EXTRACT PROVIDED:

▽

A clean energy breakthrough could unlock the zero-emissions plane
This new approach to hydrogen creation could help create greener technologies where we need them the most.
Hydrogen is necessary for everything from our own body’s chemistry to creating fuels that move us, but the creation and capture of hydrogen gas has long relied on fossil fuel refining that clogs the air we breathe. That could soon change, new research shows.
Scientists reported Monday on an electrolysis process that does away with the costly, precious metal catalysts as tools to create electric current that forcibly separates water into its respective parts: Hydrogen (H) and Oxygen (O^^2.) Instead, their research replaces those costly metals with finely ground, black nanoparticles of cobalt phosphide to achieve the same effect. The researchers say this is the first time such a catalyst has been rigorously proven to work in a commercial setting as well as a laboratory one, creating hydrogen gas that lasted for 1,700 hours. Their work was published by the journal Nature Nanotechnology.

△

DATA:
▽

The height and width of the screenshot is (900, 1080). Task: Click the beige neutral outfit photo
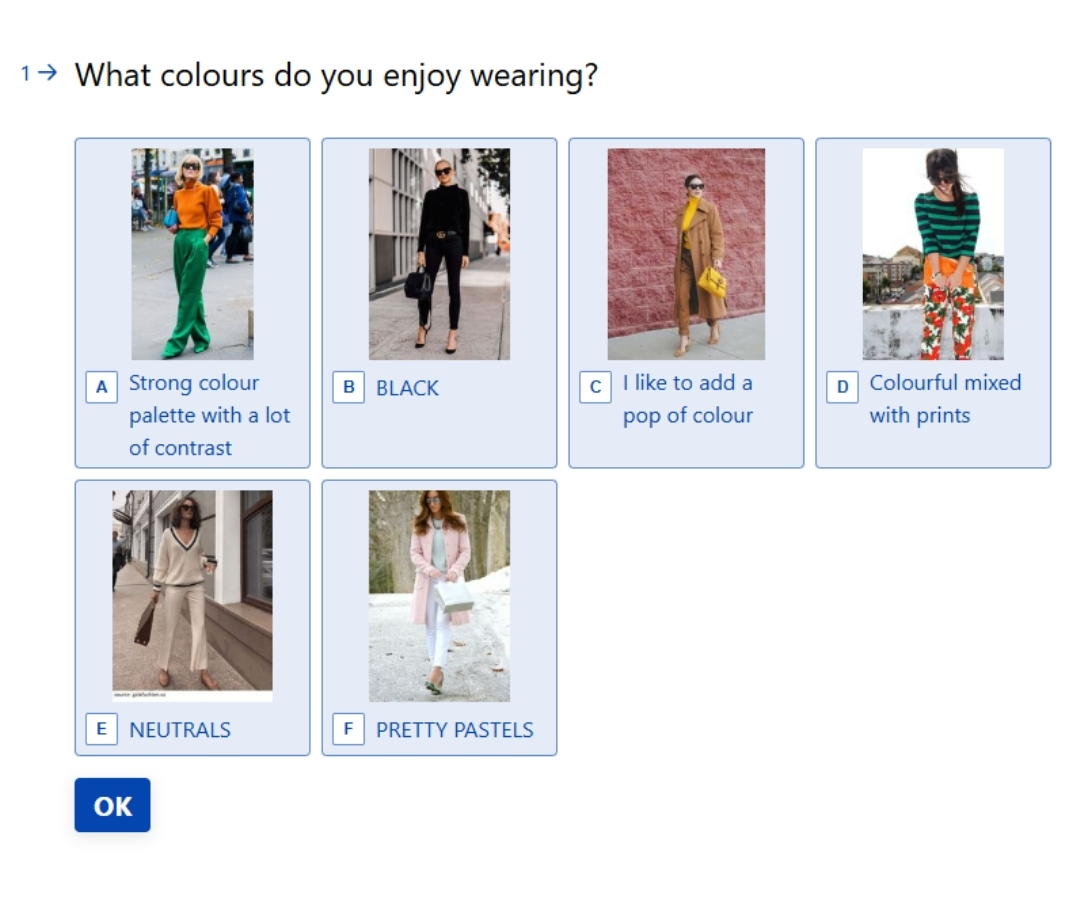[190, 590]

△
▽

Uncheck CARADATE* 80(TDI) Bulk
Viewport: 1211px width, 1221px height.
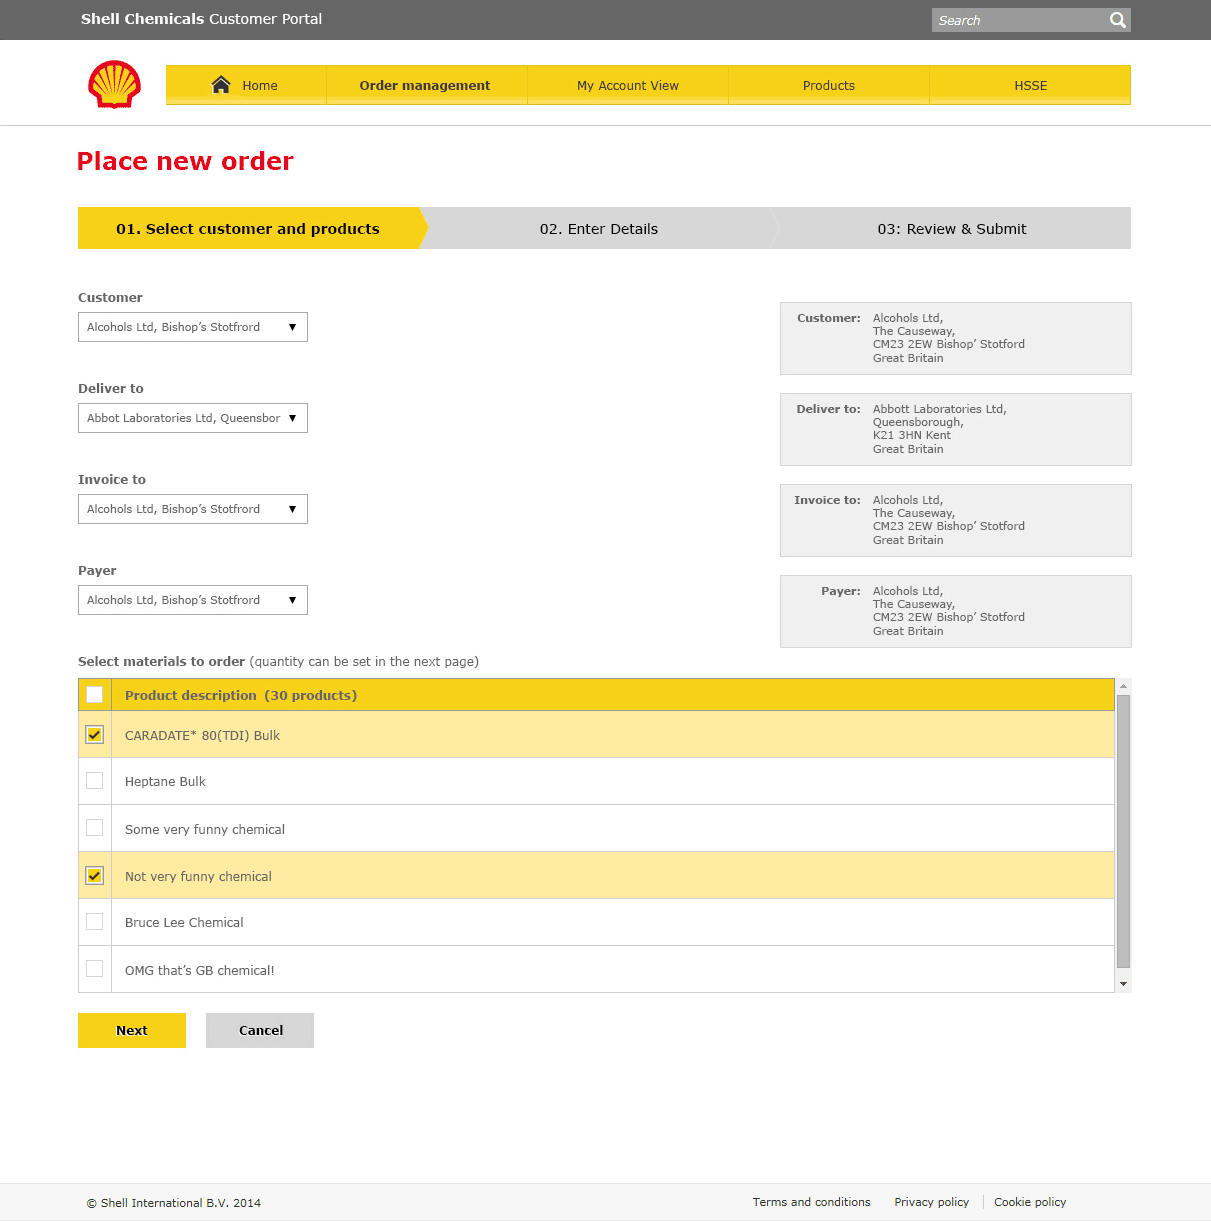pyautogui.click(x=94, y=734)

△

ABOUT THIS TASK:
Reproduce the article on hydrogen production in full, word for word. The records stand apart from the article on hydrogen production and are separate material.

ANSWER BELOW:
A clean energy breakthrough could unlock the zero-emissions plane
This new approach to hydrogen creation could help create greener technologies where we need them the most.
Hydrogen is necessary for everything from our own body’s chemistry to creating fuels that move us, but the creation and capture of hydrogen gas has long relied on fossil fuel refining that clogs the air we breathe. That could soon change, new research shows.
Scientists reported Monday on an electrolysis process that does away with the costly, precious metal catalysts as tools to create electric current that forcibly separates water into its respective parts: Hydrogen (H) and Oxygen (O^^2.) Instead, their research replaces those costly metals with finely ground, black nanoparticles of cobalt phosphide to achieve the same effect. The researchers say this is the first time such a catalyst has been rigorously proven to work in a commercial setting as well as a laboratory one, creating hydrogen gas that lasted for 1,700 hours. Their work was published by the journal Nature Nanotechnology.